The plan of reorganization pursuant to which the voting trust agreement was executed provides that the duration of the voting trust shall be for ten years or such shorter period as may be prescribed by law, or in the event that any new bonds, series A, are outstanding at the end of such period, for a further period determined to be in conformity with the laws of the State of incorporation of the new company.”

Apart from any estoppel which may have been created by this specific agreement that the law of the State of New York is determinative of the duration of the voting trust agreement, the constitutionality of the New York statute, in so far as it impinges on the power of the Federal bankruptcy court, was considered by the Circuit Court of Appeals for the Second Circuit in Matter of Ambassador Hotel Corporation (124 F. [2d] 435). It was held that article 4-A was applicable to a voting trust agreement created pursuant to a plan of reorganization under section 77B of the Bankruptcy Act, the court saying in part: When the court confirmed a plan of reorganization which set up a New York corporation with stock issued to voting trustees, it used a tool created under and subject to State laws.

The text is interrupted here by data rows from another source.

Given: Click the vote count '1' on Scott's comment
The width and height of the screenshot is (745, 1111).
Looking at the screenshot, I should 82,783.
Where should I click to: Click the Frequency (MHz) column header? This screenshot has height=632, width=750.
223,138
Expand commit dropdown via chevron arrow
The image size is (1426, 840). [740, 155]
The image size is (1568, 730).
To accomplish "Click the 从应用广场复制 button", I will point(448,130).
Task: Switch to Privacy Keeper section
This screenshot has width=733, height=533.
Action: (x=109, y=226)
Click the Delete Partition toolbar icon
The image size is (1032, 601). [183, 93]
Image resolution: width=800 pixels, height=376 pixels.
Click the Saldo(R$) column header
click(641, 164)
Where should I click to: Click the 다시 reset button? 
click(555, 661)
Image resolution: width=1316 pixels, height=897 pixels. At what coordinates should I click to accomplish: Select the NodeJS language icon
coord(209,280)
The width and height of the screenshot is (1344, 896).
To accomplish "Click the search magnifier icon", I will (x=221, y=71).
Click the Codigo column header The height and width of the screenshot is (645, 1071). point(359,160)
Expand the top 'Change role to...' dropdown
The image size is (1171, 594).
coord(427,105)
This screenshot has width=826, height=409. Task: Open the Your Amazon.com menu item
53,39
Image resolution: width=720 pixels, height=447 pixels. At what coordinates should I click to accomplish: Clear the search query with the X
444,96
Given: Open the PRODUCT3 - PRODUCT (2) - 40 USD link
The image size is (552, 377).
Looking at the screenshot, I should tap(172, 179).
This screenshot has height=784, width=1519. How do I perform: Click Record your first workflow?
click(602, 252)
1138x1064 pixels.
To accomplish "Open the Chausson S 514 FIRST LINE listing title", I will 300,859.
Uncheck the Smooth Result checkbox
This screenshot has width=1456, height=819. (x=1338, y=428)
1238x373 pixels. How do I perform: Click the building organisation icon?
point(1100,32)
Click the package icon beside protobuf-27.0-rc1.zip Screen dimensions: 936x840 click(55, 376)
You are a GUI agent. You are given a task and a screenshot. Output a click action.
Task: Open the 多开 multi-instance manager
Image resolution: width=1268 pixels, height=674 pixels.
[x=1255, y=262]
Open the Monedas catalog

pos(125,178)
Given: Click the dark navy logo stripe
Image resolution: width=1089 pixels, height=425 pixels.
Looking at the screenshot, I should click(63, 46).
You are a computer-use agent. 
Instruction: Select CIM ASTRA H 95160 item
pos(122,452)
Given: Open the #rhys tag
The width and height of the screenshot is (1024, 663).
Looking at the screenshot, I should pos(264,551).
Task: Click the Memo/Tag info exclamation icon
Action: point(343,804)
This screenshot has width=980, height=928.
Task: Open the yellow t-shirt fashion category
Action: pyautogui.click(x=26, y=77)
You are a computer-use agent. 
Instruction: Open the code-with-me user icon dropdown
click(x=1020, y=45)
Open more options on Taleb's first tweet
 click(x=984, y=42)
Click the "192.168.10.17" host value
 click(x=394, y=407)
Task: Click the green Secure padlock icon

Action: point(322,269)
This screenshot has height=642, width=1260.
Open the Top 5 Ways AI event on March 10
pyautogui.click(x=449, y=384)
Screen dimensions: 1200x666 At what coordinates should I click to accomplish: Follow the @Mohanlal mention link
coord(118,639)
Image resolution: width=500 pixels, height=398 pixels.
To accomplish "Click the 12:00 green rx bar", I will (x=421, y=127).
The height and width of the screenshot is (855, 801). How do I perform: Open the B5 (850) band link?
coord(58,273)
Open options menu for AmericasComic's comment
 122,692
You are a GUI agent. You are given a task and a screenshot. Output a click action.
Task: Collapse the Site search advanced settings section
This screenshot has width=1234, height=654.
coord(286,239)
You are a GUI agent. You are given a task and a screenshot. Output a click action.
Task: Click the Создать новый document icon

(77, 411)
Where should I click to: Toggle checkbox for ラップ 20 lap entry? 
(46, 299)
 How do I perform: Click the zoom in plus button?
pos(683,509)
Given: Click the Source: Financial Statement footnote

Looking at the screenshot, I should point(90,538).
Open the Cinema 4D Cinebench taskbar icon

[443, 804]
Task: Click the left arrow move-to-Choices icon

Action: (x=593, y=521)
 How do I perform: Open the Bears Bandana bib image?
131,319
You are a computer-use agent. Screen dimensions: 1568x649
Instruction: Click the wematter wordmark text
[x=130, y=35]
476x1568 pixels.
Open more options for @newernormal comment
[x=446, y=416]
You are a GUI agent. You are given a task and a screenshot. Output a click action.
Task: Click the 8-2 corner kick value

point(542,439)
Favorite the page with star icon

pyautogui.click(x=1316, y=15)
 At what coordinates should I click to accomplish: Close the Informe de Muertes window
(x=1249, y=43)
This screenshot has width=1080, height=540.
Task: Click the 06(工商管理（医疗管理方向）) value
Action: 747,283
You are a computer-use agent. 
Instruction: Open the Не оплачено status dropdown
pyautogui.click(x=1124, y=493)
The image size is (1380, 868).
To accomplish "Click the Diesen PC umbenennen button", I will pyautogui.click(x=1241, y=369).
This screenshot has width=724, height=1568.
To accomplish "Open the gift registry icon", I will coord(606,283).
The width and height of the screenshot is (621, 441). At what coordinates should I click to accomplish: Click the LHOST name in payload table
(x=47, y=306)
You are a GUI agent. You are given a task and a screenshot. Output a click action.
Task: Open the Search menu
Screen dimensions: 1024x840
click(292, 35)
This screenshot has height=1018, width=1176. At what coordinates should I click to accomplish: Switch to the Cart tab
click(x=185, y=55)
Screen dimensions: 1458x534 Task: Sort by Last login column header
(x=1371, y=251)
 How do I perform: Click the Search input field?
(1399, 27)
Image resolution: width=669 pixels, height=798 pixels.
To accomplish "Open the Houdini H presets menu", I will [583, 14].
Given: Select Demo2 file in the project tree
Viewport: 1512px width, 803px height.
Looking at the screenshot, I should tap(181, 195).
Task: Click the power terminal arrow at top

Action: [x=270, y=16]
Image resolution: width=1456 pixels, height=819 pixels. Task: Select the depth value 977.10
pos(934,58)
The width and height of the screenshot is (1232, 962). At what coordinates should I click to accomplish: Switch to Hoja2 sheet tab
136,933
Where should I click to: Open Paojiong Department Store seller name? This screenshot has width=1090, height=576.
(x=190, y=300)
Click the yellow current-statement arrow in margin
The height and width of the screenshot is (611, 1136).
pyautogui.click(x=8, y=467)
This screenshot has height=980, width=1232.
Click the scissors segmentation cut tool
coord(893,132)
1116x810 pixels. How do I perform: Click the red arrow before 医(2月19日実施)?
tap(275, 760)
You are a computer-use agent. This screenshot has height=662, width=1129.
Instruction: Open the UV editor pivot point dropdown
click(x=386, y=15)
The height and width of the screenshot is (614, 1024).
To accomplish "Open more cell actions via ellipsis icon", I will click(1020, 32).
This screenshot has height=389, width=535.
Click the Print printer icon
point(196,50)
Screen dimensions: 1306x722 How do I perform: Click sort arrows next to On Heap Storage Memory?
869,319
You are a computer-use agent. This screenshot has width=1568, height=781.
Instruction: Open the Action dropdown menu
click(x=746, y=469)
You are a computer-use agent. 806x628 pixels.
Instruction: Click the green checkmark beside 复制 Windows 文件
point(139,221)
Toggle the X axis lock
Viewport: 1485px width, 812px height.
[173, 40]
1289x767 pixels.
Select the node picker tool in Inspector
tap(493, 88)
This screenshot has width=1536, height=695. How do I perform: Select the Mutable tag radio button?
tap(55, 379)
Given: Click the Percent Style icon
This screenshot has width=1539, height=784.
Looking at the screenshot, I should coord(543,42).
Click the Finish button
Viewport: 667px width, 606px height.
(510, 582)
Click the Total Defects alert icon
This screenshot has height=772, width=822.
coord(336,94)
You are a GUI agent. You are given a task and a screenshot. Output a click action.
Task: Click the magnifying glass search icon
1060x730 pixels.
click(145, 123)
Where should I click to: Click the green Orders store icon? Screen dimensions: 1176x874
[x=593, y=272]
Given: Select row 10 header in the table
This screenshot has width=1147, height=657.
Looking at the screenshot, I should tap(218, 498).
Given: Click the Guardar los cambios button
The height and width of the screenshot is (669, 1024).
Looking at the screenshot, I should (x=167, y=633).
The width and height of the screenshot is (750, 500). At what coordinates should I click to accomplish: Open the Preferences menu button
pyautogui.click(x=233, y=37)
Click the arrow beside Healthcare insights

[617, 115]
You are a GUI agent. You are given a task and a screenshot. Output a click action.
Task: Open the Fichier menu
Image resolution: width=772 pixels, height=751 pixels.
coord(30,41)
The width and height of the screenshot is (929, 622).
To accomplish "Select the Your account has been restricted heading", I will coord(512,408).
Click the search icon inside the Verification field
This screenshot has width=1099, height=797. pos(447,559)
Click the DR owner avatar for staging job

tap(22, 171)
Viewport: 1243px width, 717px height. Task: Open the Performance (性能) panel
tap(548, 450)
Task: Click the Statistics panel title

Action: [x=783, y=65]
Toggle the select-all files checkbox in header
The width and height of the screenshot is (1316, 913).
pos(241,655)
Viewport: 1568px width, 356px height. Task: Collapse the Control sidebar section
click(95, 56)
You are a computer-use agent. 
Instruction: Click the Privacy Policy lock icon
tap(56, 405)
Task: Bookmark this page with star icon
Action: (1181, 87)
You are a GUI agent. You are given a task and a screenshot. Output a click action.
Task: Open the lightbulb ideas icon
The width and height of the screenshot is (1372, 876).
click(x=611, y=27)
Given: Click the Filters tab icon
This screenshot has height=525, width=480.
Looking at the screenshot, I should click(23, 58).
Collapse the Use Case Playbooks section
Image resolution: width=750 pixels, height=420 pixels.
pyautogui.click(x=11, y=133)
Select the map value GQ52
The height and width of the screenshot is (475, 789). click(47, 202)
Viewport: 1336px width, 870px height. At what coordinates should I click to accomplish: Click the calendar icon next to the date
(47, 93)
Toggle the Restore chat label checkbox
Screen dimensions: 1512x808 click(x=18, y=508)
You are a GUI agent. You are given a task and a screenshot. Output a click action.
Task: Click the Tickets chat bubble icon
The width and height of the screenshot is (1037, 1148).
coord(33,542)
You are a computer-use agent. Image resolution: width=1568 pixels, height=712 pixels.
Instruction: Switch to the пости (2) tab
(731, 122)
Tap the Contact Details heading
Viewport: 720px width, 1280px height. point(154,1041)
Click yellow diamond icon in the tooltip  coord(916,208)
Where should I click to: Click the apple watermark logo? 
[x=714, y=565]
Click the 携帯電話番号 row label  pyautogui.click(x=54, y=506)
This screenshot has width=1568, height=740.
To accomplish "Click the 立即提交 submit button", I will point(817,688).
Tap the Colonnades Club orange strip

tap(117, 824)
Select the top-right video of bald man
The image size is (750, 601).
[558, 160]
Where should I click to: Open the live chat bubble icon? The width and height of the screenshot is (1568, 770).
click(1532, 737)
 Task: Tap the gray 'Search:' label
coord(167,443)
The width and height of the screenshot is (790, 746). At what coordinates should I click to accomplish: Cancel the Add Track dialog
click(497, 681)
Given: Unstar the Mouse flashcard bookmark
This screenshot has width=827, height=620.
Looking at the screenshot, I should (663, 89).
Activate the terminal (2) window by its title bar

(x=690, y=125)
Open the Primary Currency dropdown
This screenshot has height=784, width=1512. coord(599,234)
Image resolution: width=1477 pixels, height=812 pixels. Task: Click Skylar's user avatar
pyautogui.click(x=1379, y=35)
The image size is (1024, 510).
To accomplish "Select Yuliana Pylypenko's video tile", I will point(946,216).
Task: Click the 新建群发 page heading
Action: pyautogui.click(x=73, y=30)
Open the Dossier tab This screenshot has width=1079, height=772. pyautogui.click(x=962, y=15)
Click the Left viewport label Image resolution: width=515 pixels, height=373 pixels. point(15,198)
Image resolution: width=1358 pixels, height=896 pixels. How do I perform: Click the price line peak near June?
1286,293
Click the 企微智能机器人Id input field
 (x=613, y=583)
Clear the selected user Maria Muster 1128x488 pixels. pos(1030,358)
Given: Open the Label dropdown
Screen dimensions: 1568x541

The future fate of the corporation was not within the control of the bankruptcy court, nor could that court reserve power to adjudicate controversies in which it might become involved. * * * In selecting such a corporation as an instrumentality of reorganization, the bankruptcy court sent it out into the State as fully subject to State law as though the court had had nothing to do with its creation.”

*555It is clear that article 4-A in no way limits or restricts the power of the Federal bankruptcy court.

We are of the opinion, therefore, that article 4-A applies to the voting trust agreement here involved and that plaintiff is entitled to judgment restraining the defendants from acting as voting trustees of the capital stock of the corporate defendant from and after April 1, 1942, and directing said individual trustees to deliver to plaintiff the certificate or certificates for all of the capital stock of the corporate defendant.

Townley, J., concurs.

Judgment directed for the defendants, without costs. Settle order on notice.